Шум моря в ушах яростного старика

Он не всегда слышит, что ему говорят, не всегда понимает, о чём речь — море шумит у него в ушах; он знает, что оно где-то рядом, но не может его найти.
— …Да ну вас к ляду, я сам открою окно. Где оно?
Да вот оно, окно, только моря за ним нет. Там тот же двор, что и всегда: строгий ансамбль деревьев, осы, снующие над пылью и мусором. Ему померещился запах, и он раздражённо поводит ноздрями.
— Опять вы варите свой долбаный глинтвейн. Коробочное вино не перестанет быть коробочным, если вы сварите из него глинтвейн. Сколько бы корицы и апельсинных корок вы туда ни накидали… Где это чёртово море?
— Далеко — говорю я.
— …Тогда почему оно шумит и стонет у меня в ушах?
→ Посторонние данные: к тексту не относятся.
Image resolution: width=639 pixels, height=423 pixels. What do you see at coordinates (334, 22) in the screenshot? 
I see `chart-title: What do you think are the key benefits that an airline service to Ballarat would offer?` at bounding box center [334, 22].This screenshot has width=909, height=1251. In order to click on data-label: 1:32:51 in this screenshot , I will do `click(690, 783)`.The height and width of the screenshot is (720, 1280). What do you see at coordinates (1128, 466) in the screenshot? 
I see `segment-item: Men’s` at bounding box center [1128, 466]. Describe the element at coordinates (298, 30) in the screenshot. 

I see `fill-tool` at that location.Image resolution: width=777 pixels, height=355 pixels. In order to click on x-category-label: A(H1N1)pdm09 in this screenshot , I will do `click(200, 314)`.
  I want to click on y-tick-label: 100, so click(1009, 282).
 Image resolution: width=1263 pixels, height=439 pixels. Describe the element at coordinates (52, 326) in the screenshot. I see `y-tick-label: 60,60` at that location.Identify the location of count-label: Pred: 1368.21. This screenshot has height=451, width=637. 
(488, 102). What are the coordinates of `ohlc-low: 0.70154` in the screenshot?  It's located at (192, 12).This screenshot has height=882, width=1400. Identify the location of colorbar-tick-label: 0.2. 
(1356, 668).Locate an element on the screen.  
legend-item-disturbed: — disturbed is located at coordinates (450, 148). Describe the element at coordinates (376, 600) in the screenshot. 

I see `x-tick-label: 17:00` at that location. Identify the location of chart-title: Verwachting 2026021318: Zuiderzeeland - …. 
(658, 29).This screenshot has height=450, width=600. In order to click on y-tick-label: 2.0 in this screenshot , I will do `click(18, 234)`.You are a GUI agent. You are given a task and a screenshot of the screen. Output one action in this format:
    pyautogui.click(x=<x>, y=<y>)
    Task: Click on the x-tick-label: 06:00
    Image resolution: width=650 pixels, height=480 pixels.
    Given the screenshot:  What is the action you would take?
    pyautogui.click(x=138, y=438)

— Это кровь — говорю я — Это кровь шумит и стонет.
Оля уводит меня из комнаты; она не хочет, чтоб я разговаривал с её дедушкой. Я и сам не хочу, но постоянно встреваю; я пытаюсь помочь ему заткнуться.
— …Вот — сказала Оля и пересыпала в мою ладонь жетоны.
— …Это сдача?
— Это на проезд — улыбнулась она — Ну в каком-то смысле, тоже сдача.
— …За что, Оль?
— ….Ну за что-нибудь. Ты много раз меня выручал.
Она как-то неправильно отреагировала на шутку — и тут же обняла меня и предложила покурить на дорожку. В коридорном сумраке появилась Олина сестра и поздоровалась со мной, не снимая наушников. Мне показалось, что я узнал песню.
— …Может, чаю — сказала Оля.
— …Я хочу твоей кислятины — сказал я.
— Каркадэ? — улыбнулась она.
— Кар-р-р-кадэ — согласился я.
На площадке Олина сестра подошла к нам, и я спросил её, чего она там слушает. Она слушала Цоя. Я спросил, нет ли у неё песен с альбома «45». Она сказала, что есть. Значит, не пока ничего не мерещится — и Цой поёт, что это не любовь, в действительности и в чужих ушах — а не у меня в голове. Я отхлебнул из Олиной чашки и успокоился.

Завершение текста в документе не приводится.